→ PROBLEM REQUIREMENTS: Reproduce exactly the lines below, from the first through the one containing "Viewport: 376px width, 211px height.", and nothing more.

= = =

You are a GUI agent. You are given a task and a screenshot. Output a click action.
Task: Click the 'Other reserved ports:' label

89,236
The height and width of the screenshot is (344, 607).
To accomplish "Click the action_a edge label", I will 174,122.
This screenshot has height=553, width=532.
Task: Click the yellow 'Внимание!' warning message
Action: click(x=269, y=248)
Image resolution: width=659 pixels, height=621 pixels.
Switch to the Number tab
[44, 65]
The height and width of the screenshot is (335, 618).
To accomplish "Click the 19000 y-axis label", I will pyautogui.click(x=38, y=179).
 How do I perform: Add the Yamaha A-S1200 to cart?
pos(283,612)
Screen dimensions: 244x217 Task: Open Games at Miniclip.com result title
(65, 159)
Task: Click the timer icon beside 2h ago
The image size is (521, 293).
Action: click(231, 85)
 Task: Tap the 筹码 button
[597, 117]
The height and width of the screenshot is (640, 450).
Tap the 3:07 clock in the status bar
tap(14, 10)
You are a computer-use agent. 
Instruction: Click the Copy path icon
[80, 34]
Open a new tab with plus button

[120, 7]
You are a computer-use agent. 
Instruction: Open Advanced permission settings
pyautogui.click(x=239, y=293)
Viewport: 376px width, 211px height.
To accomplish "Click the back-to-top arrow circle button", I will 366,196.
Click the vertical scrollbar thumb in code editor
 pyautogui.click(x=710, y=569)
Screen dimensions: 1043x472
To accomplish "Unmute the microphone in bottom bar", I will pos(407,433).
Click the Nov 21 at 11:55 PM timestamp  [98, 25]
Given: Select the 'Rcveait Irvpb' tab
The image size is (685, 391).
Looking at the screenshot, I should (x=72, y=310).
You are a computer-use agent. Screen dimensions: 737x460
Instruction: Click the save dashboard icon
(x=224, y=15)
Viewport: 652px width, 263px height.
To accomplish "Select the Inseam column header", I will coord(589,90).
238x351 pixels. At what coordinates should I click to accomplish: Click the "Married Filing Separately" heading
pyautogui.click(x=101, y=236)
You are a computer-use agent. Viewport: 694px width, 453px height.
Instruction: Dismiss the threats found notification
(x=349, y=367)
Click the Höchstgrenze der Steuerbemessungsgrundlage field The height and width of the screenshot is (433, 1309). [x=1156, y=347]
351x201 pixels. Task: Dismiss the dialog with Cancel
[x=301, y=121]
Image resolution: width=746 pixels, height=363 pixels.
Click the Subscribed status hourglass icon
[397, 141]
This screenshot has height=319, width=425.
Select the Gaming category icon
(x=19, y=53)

= = =

→ SOLUTION BELOW:
You are a GUI agent. You are given a task and a screenshot. Output a click action.
Task: Click the 'Other reserved ports:' label

89,236
The height and width of the screenshot is (344, 607).
To accomplish "Click the action_a edge label", I will 174,122.
This screenshot has height=553, width=532.
Task: Click the yellow 'Внимание!' warning message
Action: click(x=269, y=248)
Image resolution: width=659 pixels, height=621 pixels.
Switch to the Number tab
[44, 65]
The height and width of the screenshot is (335, 618).
To accomplish "Click the 19000 y-axis label", I will pyautogui.click(x=38, y=179).
 How do I perform: Add the Yamaha A-S1200 to cart?
pos(283,612)
Screen dimensions: 244x217 Task: Open Games at Miniclip.com result title
(65, 159)
Task: Click the timer icon beside 2h ago
The image size is (521, 293).
Action: click(231, 85)
 Task: Tap the 筹码 button
[597, 117]
The height and width of the screenshot is (640, 450).
Tap the 3:07 clock in the status bar
tap(14, 10)
You are a computer-use agent. 
Instruction: Click the Copy path icon
[80, 34]
Open a new tab with plus button

[120, 7]
You are a computer-use agent. 
Instruction: Open Advanced permission settings
pyautogui.click(x=239, y=293)
Viewport: 376px width, 211px height.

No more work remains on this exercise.